Camilo Villegas (76-65), on needing only 23 putts after taking 34 the day before, helping him finish with five consecutive birdies: "Just trying to even it out, man."
Villegas on how the wind affected play: "Downwind you can hit a drive that goes 370 yards, and then you get into the wind and you're hitting a driver 230. I mean, on the sixth hole I believe I had 205 to the front, and I killed a 3-wood, perfect, and it pitched two yards on. My 3-wood normally carries 260."
Jim Furyk (71-71), on playing with Villegas and watching his five consecutive birdies: "I can see it happening, but just as quick as that happens, I can understand five bogeys in a row, too. It's a tough golf course."
Greg Norman (70-70), asked during a press conference whether, given his minimal expectations entering the Open, he had made any alternative plans for the weekend in case he missed the cut: "No. [Laughter.] Boy, I missed you guys." [Laughter.]

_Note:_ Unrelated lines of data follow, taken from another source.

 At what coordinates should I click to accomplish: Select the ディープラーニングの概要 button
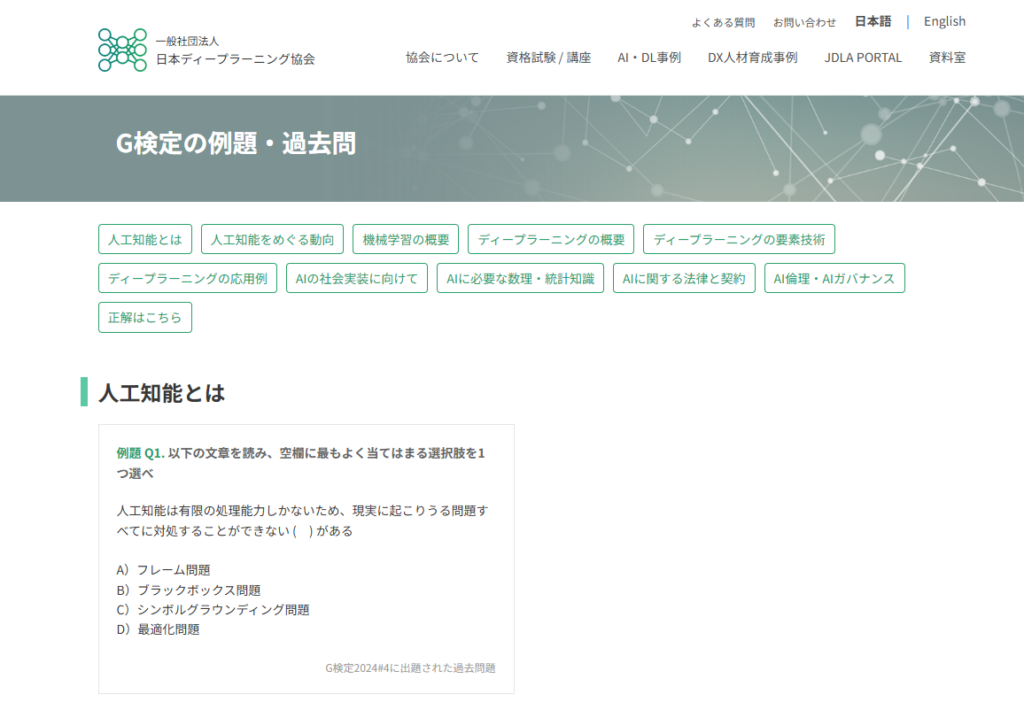(x=551, y=240)
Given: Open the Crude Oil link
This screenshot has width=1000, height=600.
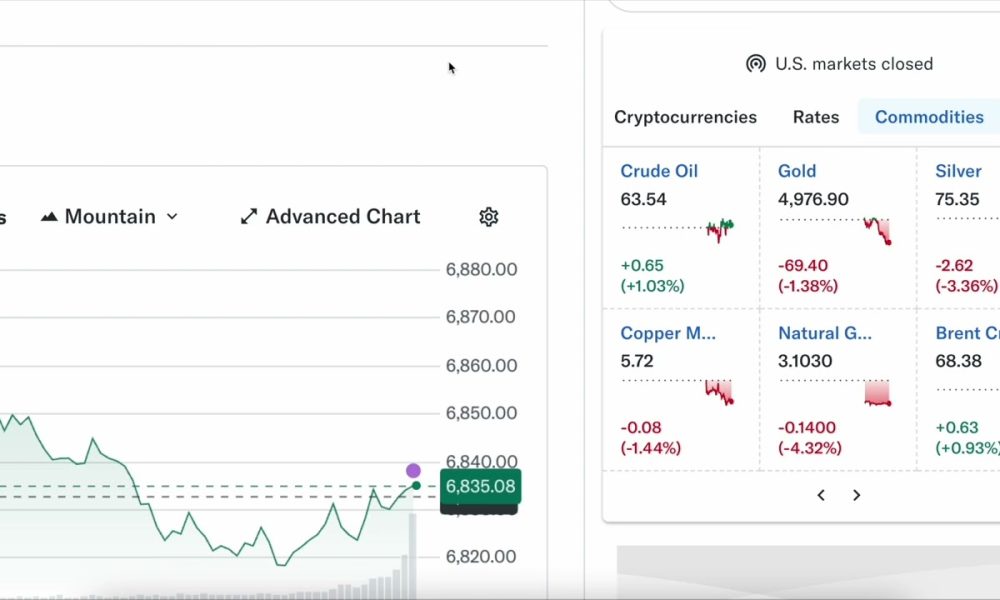Looking at the screenshot, I should coord(659,171).
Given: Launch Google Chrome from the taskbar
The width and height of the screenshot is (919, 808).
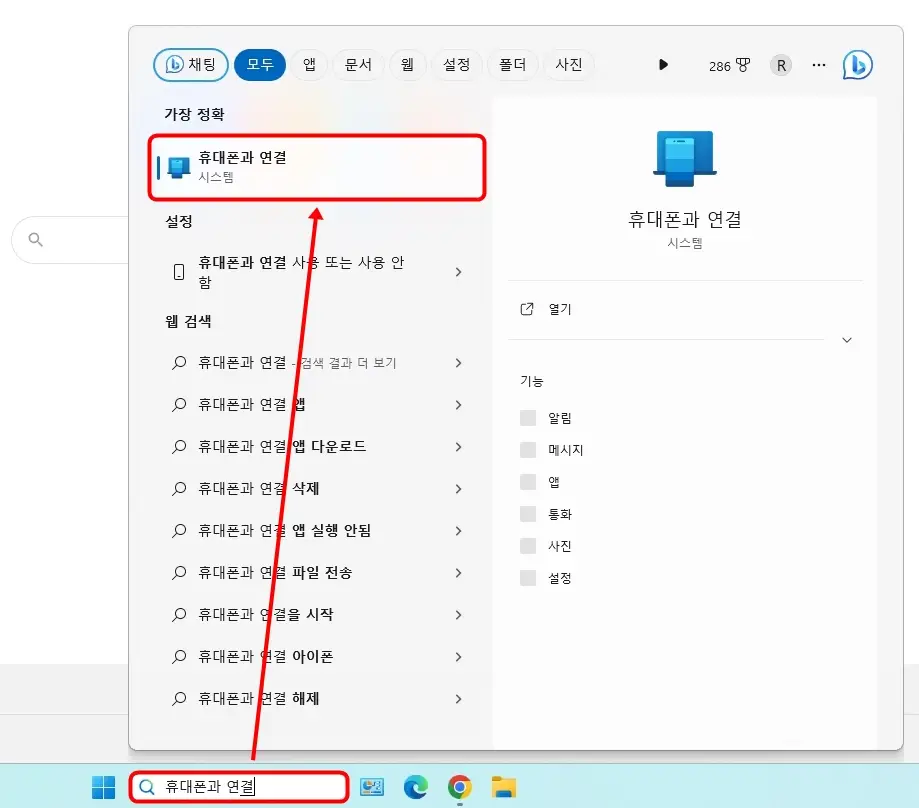Looking at the screenshot, I should [x=459, y=787].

Norman, estimating his tennis expertise after marrying Chris Evert: "I'm about a 20-handicap or 18-handicapper. I'm just learning how to get it back across the net."
Adam Scott (70-74), on Norman, a fellow Aussie 25 years his senior: "When he was one under through nine and I was still around the mark, I was trying to get myself up there so I could maybe play with him over the weekend. That would have been awesome--paired with him late in an Open at the weekend would be great. I'll have to play well tomorrow, and hopefully I'll catch him Sunday."

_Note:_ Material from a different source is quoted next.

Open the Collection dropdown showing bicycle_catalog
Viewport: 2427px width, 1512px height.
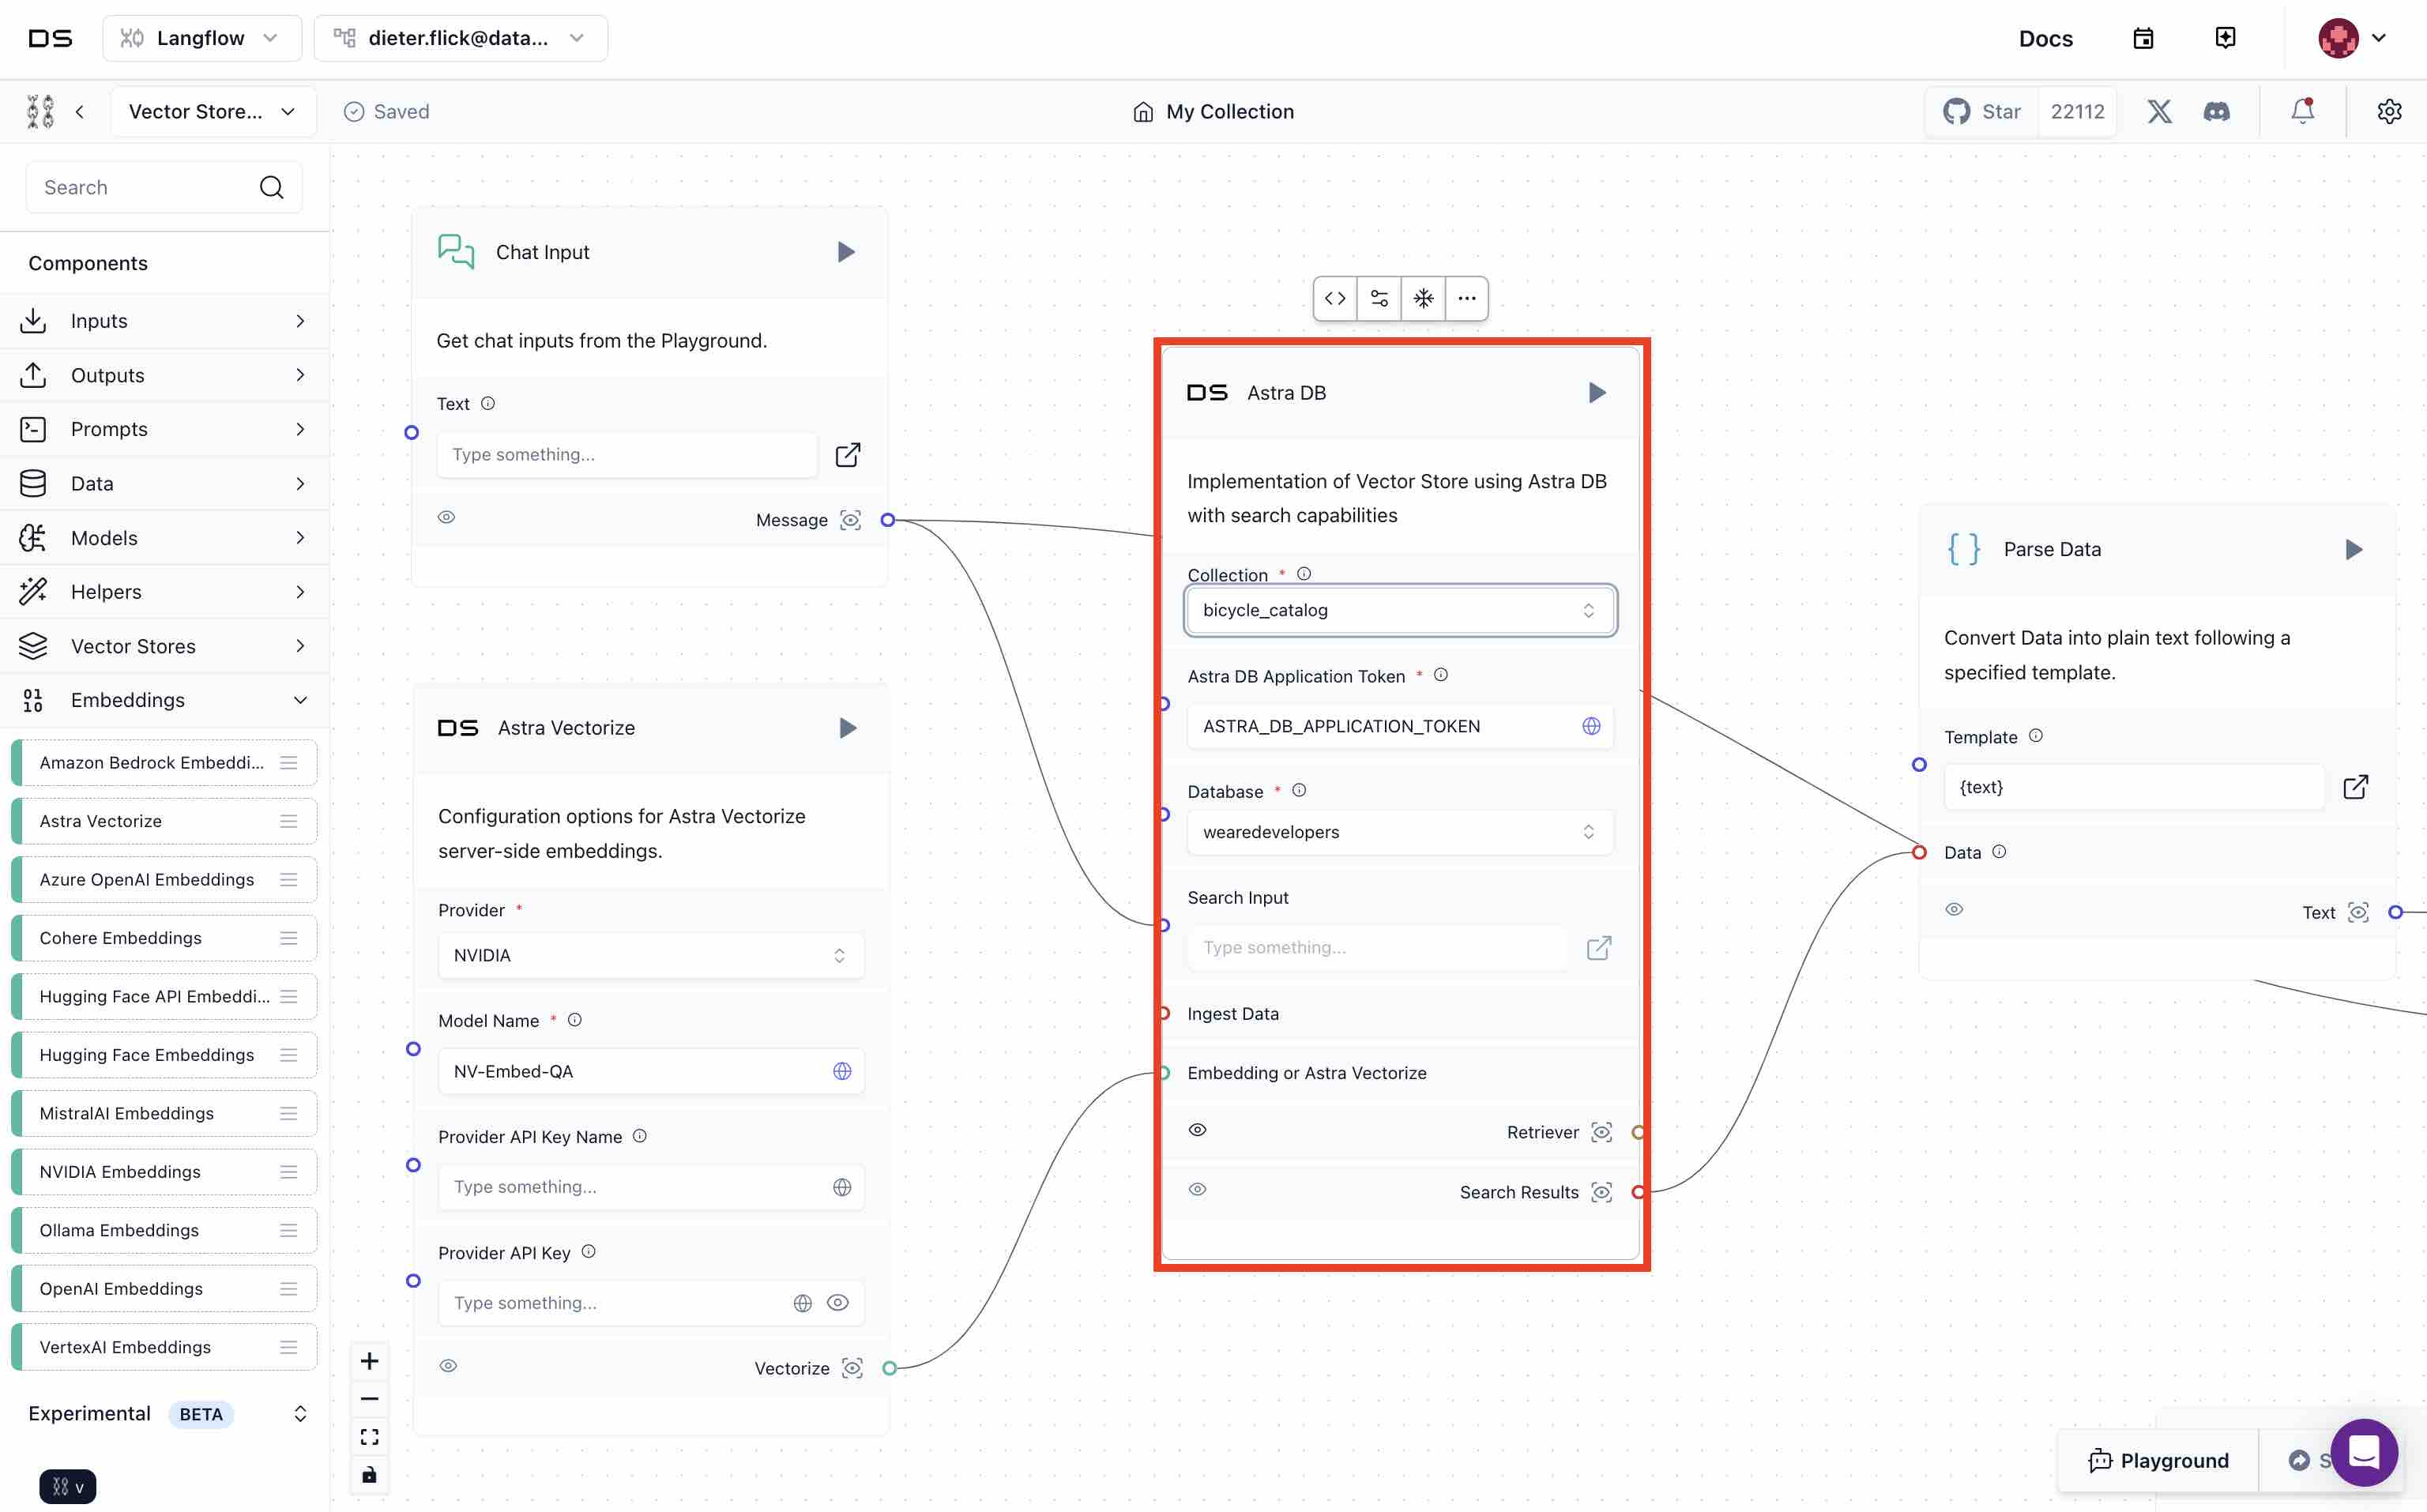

Rocco Mediate (69-73): "I hit the ball a million times better today, shot four shots higher. Go figure."
Sergio Garcia (72-73), on three-putting the 18th: "While I appeared calm on the outside, the things I was saying to myself were not very nice."
Mark O'Meara (74-77), the Open champion at Birkdale in 1998: "I putted so badly for two days... I'm not a real happy camper right now."

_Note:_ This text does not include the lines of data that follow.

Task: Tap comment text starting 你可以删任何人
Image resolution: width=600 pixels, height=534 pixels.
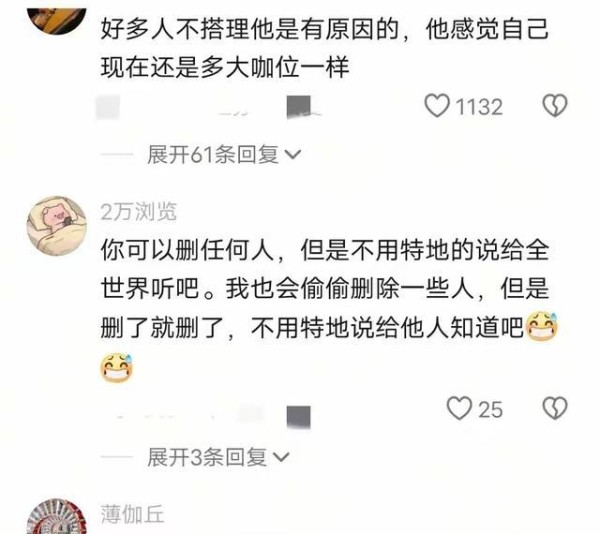Action: point(328,310)
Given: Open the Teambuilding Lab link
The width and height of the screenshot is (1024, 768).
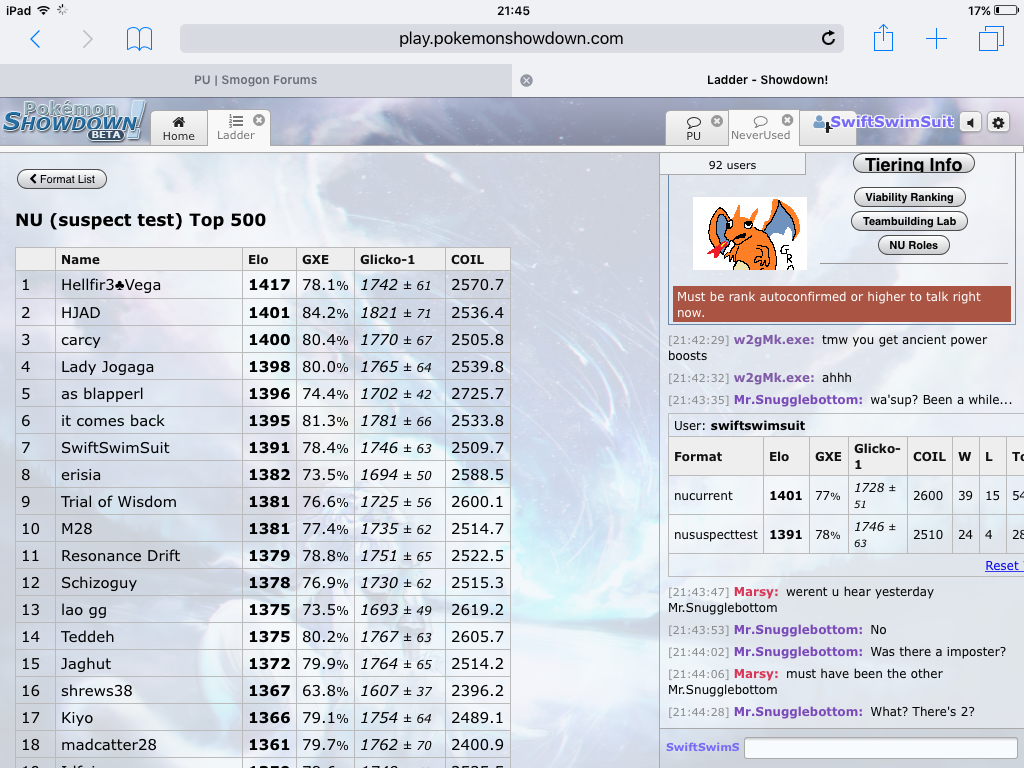Looking at the screenshot, I should coord(909,221).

Robert Allenby (69-73): "You can't attack this golf course. As soon as you start attacking it, it'll grab you and chew you up, that's for sure."
Graeme McDowell (69-73): "Four or five days swinging the golf club in this kind of wind I think inevitably takes its toll a little bit, and I felt my rhythm wasn't quite there the first 10 or 11 holes."
Jean Van de Velde (73-71), on waking up at 4:30 a.m. for his 6:30 starting time: "It's been a while since I've done that, but when I play the Open or other big tournaments, I'd be happy to come down at 6:30 every day if I could keep playing golf for many years to come."